### WORK INSTRUCTIONS
Using the line that has "The width and height of the screenshot is (263, 169)." as the starting point, print each line to the end of the material below word for word. Add no other lines.

### RECORDED INFORMATION
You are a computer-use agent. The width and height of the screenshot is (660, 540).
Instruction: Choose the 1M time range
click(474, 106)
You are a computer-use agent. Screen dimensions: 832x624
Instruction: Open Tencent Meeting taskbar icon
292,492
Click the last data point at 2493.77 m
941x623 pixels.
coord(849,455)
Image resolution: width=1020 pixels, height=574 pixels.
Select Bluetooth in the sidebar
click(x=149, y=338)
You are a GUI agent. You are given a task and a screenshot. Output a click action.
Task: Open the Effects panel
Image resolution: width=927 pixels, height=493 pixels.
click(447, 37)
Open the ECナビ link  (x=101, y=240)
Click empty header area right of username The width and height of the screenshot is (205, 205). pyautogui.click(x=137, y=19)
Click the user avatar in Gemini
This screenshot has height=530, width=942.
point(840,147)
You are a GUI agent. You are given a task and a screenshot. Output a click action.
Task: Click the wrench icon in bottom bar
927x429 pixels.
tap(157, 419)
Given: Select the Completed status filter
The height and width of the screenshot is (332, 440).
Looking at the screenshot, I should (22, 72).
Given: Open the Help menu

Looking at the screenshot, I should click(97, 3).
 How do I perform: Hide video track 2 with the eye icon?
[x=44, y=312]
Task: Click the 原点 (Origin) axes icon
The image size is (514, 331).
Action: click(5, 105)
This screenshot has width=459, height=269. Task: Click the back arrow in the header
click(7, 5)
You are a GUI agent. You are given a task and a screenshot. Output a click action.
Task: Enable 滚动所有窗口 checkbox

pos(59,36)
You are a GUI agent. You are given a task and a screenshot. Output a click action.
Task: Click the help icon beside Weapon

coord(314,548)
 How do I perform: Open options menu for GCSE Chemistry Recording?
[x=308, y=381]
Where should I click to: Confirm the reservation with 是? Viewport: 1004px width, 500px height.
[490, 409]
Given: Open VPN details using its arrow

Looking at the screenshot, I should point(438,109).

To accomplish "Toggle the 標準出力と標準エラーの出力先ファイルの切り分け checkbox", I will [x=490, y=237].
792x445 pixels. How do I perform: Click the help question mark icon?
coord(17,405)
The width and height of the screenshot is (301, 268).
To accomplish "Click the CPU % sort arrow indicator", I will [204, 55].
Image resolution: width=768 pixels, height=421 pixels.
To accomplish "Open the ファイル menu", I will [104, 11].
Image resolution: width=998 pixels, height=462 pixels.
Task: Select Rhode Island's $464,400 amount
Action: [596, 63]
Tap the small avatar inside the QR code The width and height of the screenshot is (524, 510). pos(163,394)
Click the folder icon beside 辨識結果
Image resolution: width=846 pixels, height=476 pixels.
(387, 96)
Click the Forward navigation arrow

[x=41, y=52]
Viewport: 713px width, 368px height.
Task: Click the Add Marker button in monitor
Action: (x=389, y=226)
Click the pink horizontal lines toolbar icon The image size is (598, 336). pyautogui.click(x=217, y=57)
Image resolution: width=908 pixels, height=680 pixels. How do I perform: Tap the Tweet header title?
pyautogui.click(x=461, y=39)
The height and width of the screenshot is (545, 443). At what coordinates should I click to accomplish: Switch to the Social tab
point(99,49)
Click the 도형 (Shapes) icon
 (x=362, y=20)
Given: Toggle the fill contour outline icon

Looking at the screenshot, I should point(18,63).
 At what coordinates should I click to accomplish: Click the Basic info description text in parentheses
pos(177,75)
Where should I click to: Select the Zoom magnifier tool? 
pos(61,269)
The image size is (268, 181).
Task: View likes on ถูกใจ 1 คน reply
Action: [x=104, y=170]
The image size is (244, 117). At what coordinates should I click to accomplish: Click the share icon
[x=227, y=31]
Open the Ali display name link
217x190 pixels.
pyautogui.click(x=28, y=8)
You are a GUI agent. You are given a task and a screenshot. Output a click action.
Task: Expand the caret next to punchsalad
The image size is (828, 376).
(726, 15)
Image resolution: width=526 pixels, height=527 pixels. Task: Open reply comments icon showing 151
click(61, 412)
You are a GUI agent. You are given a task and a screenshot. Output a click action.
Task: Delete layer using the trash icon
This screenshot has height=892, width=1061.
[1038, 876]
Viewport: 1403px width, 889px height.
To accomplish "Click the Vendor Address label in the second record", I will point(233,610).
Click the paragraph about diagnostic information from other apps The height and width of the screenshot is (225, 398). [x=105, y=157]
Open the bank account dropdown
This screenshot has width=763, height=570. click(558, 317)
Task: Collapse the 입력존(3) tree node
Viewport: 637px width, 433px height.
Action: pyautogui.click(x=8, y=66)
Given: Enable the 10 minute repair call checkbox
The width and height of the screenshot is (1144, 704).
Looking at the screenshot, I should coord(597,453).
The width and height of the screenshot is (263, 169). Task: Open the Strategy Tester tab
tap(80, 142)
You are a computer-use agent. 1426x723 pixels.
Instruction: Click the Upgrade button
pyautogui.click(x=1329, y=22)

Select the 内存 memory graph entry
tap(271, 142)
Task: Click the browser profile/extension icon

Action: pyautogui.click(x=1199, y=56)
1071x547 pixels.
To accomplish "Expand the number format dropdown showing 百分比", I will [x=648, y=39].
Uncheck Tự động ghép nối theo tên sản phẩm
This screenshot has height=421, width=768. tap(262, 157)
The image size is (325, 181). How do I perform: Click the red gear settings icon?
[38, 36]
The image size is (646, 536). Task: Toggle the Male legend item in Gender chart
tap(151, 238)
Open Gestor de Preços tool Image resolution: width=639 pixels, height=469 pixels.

### RESULT OF THIS EXERCISE
The width and height of the screenshot is (263, 169). Task: Open the Strategy Tester tab
tap(80, 142)
You are a computer-use agent. 1426x723 pixels.
Instruction: Click the Upgrade button
pyautogui.click(x=1329, y=22)

Select the 内存 memory graph entry
tap(271, 142)
Task: Click the browser profile/extension icon

Action: pyautogui.click(x=1199, y=56)
1071x547 pixels.
To accomplish "Expand the number format dropdown showing 百分比", I will [x=648, y=39].
Uncheck Tự động ghép nối theo tên sản phẩm
This screenshot has height=421, width=768. tap(262, 157)
The image size is (325, 181). How do I perform: Click the red gear settings icon?
[38, 36]
The image size is (646, 536). Task: Toggle the Male legend item in Gender chart
tap(151, 238)
Open Gestor de Preços tool Image resolution: width=639 pixels, height=469 pixels.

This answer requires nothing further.